**** Records shown ****

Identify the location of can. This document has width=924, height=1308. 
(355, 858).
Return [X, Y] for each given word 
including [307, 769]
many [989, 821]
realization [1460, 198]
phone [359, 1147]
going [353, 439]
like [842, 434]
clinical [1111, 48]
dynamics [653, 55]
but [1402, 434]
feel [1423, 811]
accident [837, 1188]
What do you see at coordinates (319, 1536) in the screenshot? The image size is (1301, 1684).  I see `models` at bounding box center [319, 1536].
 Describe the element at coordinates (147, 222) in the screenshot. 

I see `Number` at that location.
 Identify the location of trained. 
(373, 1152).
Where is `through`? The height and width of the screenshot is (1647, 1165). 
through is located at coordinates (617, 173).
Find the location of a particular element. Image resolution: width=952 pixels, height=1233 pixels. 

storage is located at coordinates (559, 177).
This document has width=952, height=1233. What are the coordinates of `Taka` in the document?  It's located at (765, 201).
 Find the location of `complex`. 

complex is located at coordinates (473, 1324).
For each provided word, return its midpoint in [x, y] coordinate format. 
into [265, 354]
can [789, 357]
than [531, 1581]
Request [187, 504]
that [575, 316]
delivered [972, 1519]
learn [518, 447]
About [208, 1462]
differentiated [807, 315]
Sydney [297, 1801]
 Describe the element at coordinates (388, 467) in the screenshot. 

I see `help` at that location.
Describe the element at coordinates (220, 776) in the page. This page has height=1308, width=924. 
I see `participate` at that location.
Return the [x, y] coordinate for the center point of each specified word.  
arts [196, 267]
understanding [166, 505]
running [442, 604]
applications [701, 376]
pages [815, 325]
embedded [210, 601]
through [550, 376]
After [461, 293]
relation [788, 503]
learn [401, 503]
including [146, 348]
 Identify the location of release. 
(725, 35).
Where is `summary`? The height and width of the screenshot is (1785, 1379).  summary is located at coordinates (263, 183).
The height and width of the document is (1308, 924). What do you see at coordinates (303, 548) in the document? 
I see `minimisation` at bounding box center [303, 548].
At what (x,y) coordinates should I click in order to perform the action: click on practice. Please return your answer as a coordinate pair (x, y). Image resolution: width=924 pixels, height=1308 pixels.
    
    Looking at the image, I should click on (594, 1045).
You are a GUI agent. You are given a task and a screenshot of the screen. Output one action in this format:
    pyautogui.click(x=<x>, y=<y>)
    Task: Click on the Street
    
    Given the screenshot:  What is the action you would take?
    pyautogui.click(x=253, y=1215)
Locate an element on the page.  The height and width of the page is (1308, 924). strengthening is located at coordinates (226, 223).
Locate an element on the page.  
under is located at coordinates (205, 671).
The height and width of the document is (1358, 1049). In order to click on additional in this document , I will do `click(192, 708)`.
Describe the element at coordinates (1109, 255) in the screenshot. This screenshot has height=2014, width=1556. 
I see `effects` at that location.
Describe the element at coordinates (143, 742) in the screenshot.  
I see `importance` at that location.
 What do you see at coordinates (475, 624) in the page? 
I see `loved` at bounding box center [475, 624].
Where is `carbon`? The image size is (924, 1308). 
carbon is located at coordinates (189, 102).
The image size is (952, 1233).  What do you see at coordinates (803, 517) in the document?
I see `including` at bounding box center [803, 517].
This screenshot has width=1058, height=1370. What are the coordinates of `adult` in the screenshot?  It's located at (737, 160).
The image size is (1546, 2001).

****

Find each line in the records above that contains the word "Identify" and copy those lines.

Identify the location of can. This document has width=924, height=1308. 
 Identify the location of trained. 
 Identify the location of release. 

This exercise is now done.